# WHAT IS NEEDED:
Please produce an exact copy of only the lines from the one with "Instruction: Open recent" through the last one of the material, without pictures.

# SUPPLIED RECORDS:
§

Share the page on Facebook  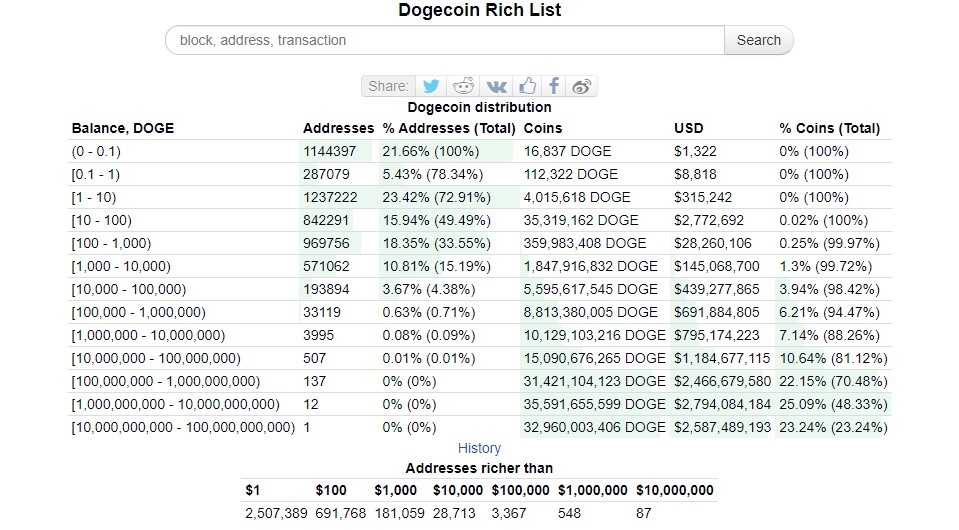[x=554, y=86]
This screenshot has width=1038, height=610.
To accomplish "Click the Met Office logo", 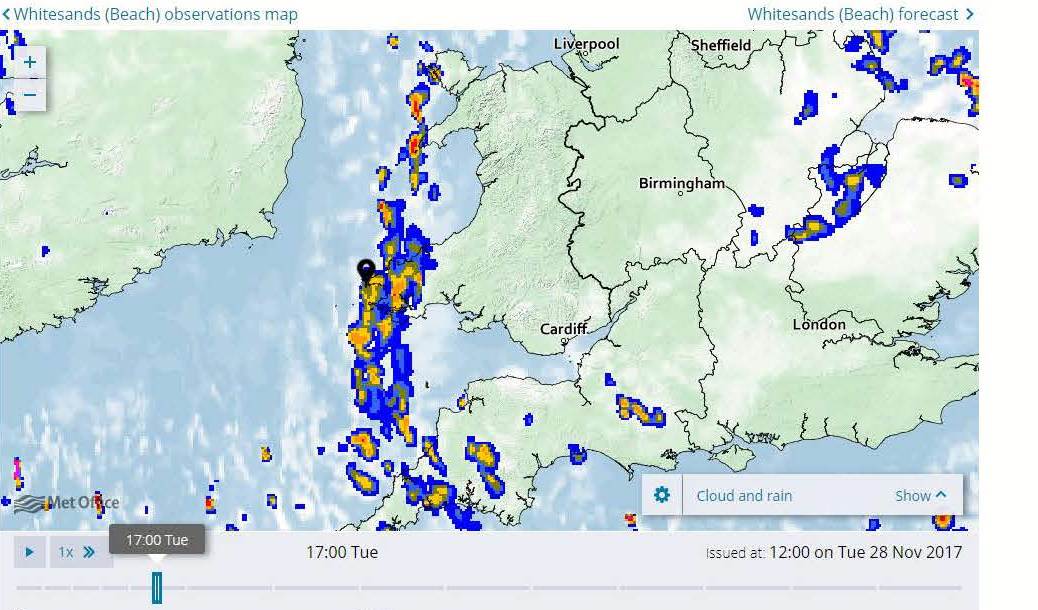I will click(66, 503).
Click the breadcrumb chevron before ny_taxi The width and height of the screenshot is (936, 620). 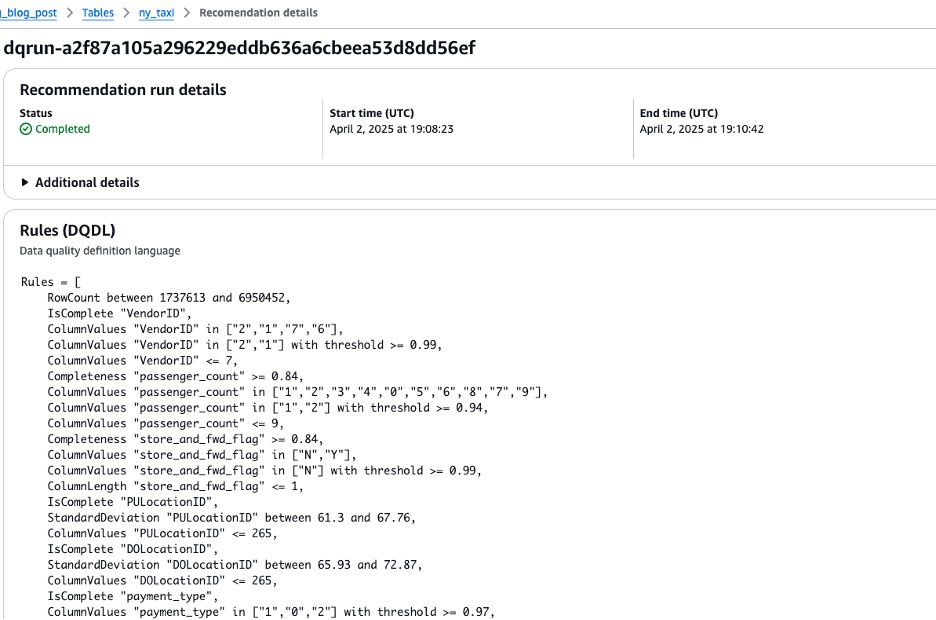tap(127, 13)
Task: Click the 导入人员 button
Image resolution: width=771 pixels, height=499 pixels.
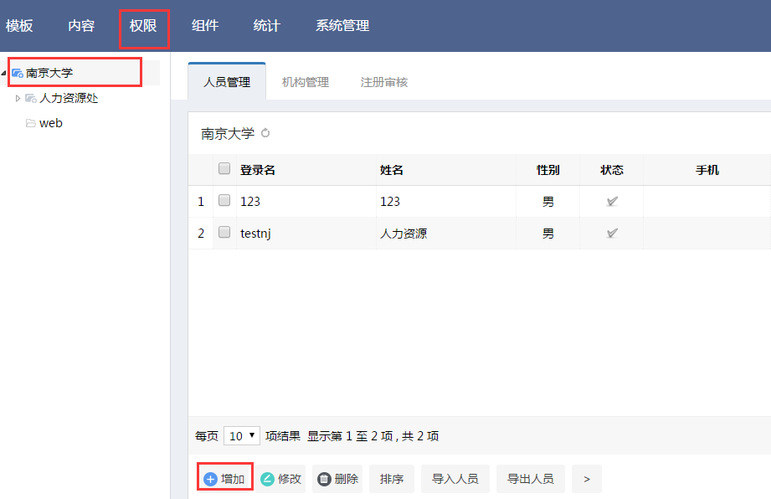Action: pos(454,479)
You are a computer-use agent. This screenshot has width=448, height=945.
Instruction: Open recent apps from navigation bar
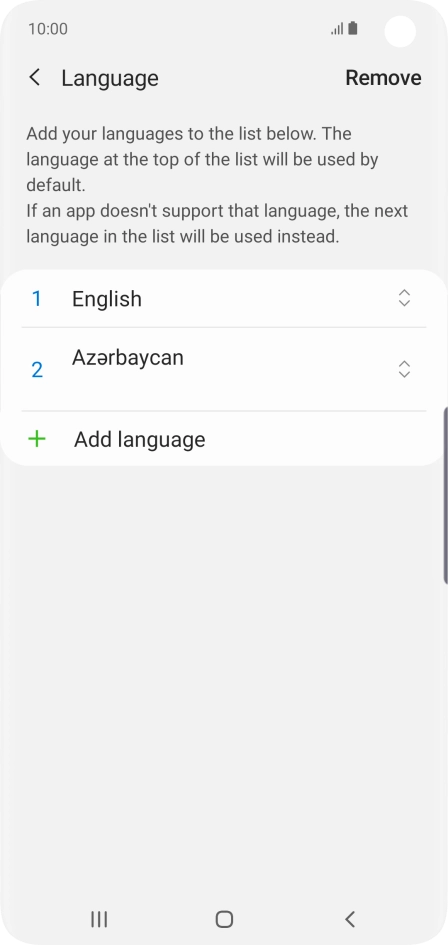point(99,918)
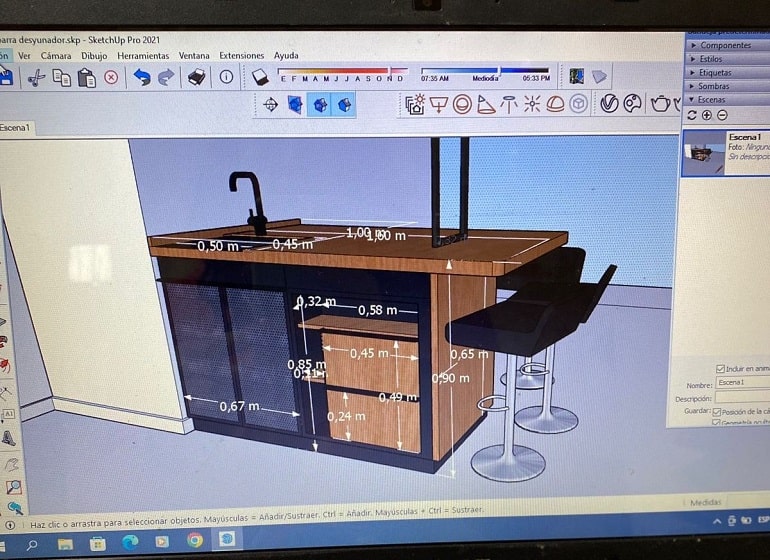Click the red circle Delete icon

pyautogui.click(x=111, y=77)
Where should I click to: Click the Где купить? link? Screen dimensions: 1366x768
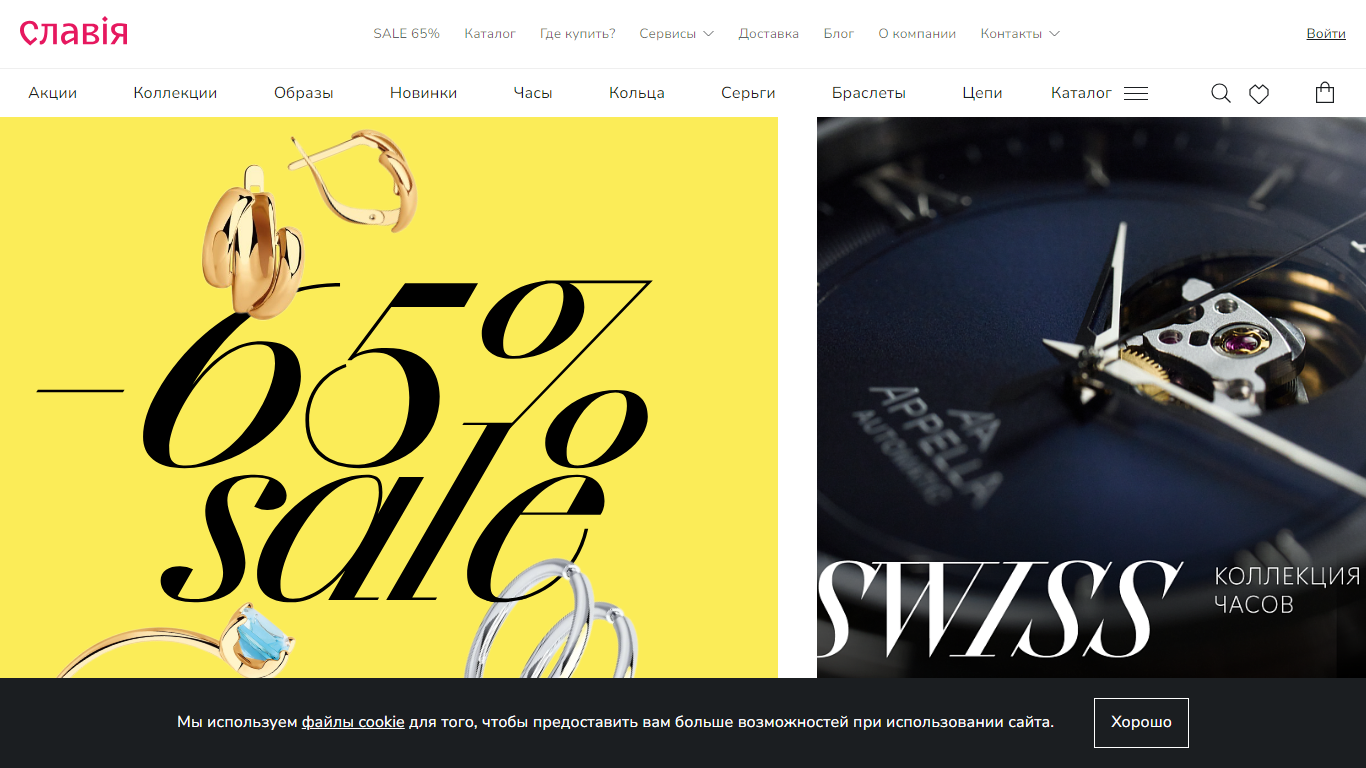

§

# ANSWER TO THE EXERCISE:
Instruction: Open recent apps from navigation bar
point(99,918)
Click the red circle Delete icon

pyautogui.click(x=111, y=77)
Where should I click to: Click the Где купить? link? Screen dimensions: 1366x768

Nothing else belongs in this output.